> [What you will do]: Your answer is a copy of every line in the records where "computer" appears.

Saved data entries:
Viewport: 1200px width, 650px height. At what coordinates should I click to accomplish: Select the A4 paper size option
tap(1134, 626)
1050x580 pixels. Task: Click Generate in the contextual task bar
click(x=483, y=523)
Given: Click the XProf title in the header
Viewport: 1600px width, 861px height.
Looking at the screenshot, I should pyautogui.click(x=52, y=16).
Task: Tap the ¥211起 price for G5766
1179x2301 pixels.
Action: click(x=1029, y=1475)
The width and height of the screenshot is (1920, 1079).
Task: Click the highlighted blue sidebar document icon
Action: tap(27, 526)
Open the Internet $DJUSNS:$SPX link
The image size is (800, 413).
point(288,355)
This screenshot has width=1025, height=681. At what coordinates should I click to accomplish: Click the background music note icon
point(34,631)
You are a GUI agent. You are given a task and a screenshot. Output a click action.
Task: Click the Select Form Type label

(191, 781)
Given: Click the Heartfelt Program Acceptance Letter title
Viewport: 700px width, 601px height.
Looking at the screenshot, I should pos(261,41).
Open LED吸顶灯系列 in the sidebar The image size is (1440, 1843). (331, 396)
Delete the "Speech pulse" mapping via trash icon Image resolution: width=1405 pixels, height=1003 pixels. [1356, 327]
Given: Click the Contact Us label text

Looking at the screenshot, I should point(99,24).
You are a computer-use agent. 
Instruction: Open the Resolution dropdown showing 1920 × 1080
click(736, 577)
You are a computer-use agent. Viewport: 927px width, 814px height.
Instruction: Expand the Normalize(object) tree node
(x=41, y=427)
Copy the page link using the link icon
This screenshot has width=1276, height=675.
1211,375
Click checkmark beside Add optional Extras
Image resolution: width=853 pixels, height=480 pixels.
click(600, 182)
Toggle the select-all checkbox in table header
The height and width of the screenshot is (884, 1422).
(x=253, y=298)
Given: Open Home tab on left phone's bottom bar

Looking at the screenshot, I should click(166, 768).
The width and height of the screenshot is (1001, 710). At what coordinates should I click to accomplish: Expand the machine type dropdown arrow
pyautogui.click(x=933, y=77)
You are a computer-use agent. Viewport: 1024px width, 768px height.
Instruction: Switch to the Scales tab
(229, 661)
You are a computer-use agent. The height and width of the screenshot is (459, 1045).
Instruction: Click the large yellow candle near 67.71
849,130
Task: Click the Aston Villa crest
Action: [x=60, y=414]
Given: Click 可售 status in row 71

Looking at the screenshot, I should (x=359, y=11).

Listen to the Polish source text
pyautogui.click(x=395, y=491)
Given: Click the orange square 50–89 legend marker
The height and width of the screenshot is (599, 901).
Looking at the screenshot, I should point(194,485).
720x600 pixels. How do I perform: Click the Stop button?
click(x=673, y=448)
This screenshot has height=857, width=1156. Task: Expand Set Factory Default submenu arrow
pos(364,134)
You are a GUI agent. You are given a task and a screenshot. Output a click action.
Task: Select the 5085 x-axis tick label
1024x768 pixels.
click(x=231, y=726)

> [Solution for this task]:
You are a computer-use agent. 
You are a computer-use agent. Viewport: 927px width, 814px height.
You are a computer-use agent. Viewport: 1024px width, 768px height.
You are a computer-use agent. The height and width of the screenshot is (459, 1045).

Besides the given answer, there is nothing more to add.